If You Want A Shot at a Romantic Relationship, Then You Should Quit Porn ASAP
I don’t believe that porn shouldn’t exist.
Even if anyone did believe that, it’s not something we could ever truly get rid of. Being fascinated by sex will never go out of style. That being said, porn is probably killing you. Here’s why:
A Brief History of Watching Porn
Porn has been around for almost as long as humans have.
Before modernity, pornography was a luxury that only the rich could experience through buying erotic artwork or watching stage performances.
When the 1970s rolled around, pornography came to a theatre near you in the form of peepshows. For your average Joe, porn was expensive, hard to find, and pretty damn shameful to seek out.
Then porn arrived on VHS tape in the 1980s, which allowed people to get weird in the comfort of their own homes. In the 90s, porn hit the internet for the first time.
Now, in 2021, you can watch porn all day, every day, for free. Instantly.

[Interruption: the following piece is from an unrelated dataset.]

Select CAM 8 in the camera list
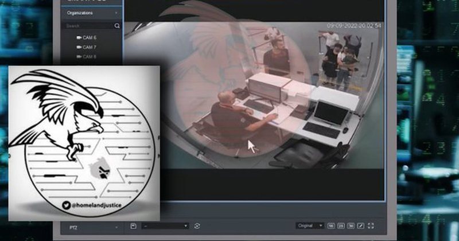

In less than 60 seconds, you can take your smartphone and bring up the most depraved, degenerate, bizarre, and wild pornography. The barrier between you and seeing sex is gone. Now it’s only a matter of choice.
Psychologists say “we do not yet know the consequences of this.” Well, take a guess.
The Common Issues
There is an abundance of studies that link frequent porn use to less sexual and relationship satisfaction.
The problem that people (mostly younger men) have run into in recent years is progressive desensitization.
Say you masturbate to porn for 15 minutes a day for five years. This habit works a groove into your brain. By feeding the habit, you’re giving your sexuality only one avenue to function. Arousal for you can then only occur through one type of fetish, or video, or position, or scenario.
Your porn preferences could also escalate into crazier and crazier material. Arousal would then become about the escalation of novelty.
Another important problem to note is that porn conditions you to be sexual only when you are by yourself. There is no input or arousal coming from interacting with another human. The groove you carve in your brain gets in the way of genuine sexuality.
To give a personal example, I’ve had friends tell me that they need to think about porn in order to finish with their girlfriends. Hearing that was like a punch to the gut. It’s disgusting thinking that someone needs to do that when they’re with someone they care about.
The Real Problem
The real problem with porn is that it’s fake.
I don’t mean fake in the sense that it gives you false expectations about sex. That’s a consequence of porn, not the core issue.
What I mean is that porn, even if it’s the most mind-blowing virtual reality experience, will only ever be a substitute. A crutch for not having the real thing.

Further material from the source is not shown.